4. "Z przyjemnością"
Pov. Wooyoung
I tak właśnie wylądowałem z Sanem w kawiarni w piątek wieczór.
Na początku myślałem, że się w ogóle nie dogadamy, ale zaczęliśmy opowiadać sobie jakieś hiostorie z naszego życia.
Ja w głównej mierze opowiadałem mu o sobie. San słuchał mnie uważnie i również co jakiś czas opowiadał o sobie.
Potem wyszliśmy na zewnątrz. Cały tydzień mocno padłao. Dzisiaj naszczęście nie aż tak bardzo, ale wciąż.
- Mogliśmy to w sumie przewidzieć - powiedział.
- Zawsze możemy iść do ciebie - wymknęło mi się. San mieszkał naprawdę blisko kawiarni, w której byliśmy.
- To dobry pomysł - stwierdził. Wziął mnie za rękę i ciągnął do jego domu.
- Twoi rodzice nie będę mieli problemu? - zapytałem. Mieszkam dość daleko od Sana. Jakieś półtorej godziny.
Pewnie się zastanawiacie czemu ja mam wszędzie tak daleko.
Bo kuźwa mieszkam na jakimś zadupiu i muszę łazić albo autobusem jeździć. No i chuj. Bywa.
A ja się boję jeździć autobusami bo tam są jakieś ćpuny czy inni chuje.
- Moich rodziców nie ma. Mają dzisiaj jakąś tam rocznicę. Poza tym jest dzisiaj piątek możesz zostać u mnie na noc a ja rano cię odwiozę
- A nie możesz mnie teraz-
- Nie - uśmiechnął się.
Poszliśmy do niego. Było przyjemnie.
Potem zaczęliśmy się kłócić, który będzie spał na podłodze, a który na łóżku.
- Dobra jebać obaj będziemy spać na łóżku - powiedział a ja się zarumieniłem.
San pożyczył mi swoje ubrania i powiedział, żebym się przebrał. Były wygodne i ciepłe.
- Wyglądasz uroczo w tym - powiedział.
- Nie prawda - odparłem z rumienicami. Widziałem pewną satysfakcję w jego oczach.
- Dziwne - wyszeptałem.
- Co dziwne? - zapytał.
- Masz ubrania - odparłem. Wcale nie są dziwne. Nie chcę po po prostu, żeby pomyślał, iż coś zemną nie tak!
Potem zaczęliśmy coś oglądać. Starałem się trzymać dystans od Sana, ale miałem wrażenie on przyciąga mnie coraz bardziej do siebie.

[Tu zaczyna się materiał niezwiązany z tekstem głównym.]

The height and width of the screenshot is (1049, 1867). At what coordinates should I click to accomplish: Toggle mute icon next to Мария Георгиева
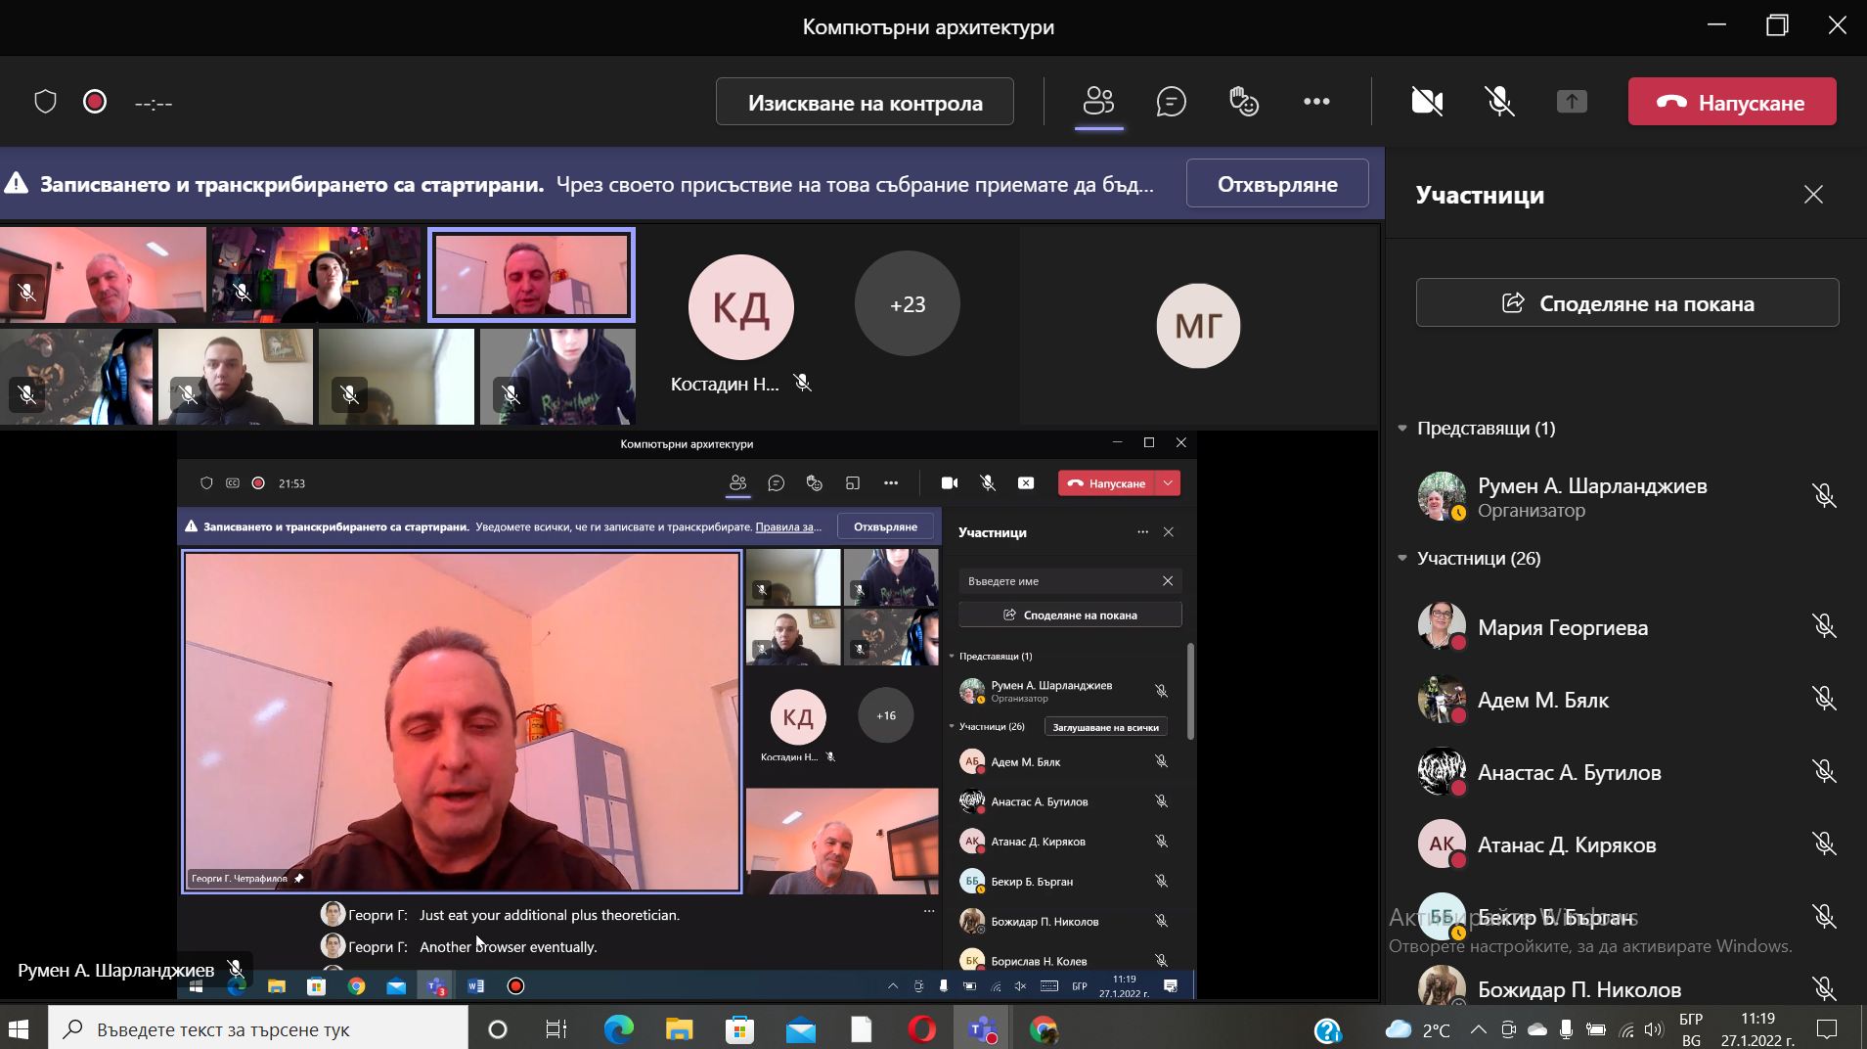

Koniec końców leżałem wtulony w niego. Pachniał kawą, ale nie tak mdle. Tylko tak delikatnie. Może nie dokońca pachniał, a bardziej... chyba za bardzo myślę o jego zapachu.
Usnąłem w jego ramionach.
Obudziłem się o godzinie 2 w nocy. Sana przy mnie nie było.
Zacząłem się rozglądać po pokoju.
Moje oczy spoczęły na balkonie. San leżał tam i patrzył w gwiazdy.
Wstałem i poszedłem do niego.
- Co robisz? - zapytałem kładąc się obok niego.
- Rozmyślam - odparł. Popatrzyłem się na niego.
Zauważyłem, że kąciki jego ust lekko się podnoszą.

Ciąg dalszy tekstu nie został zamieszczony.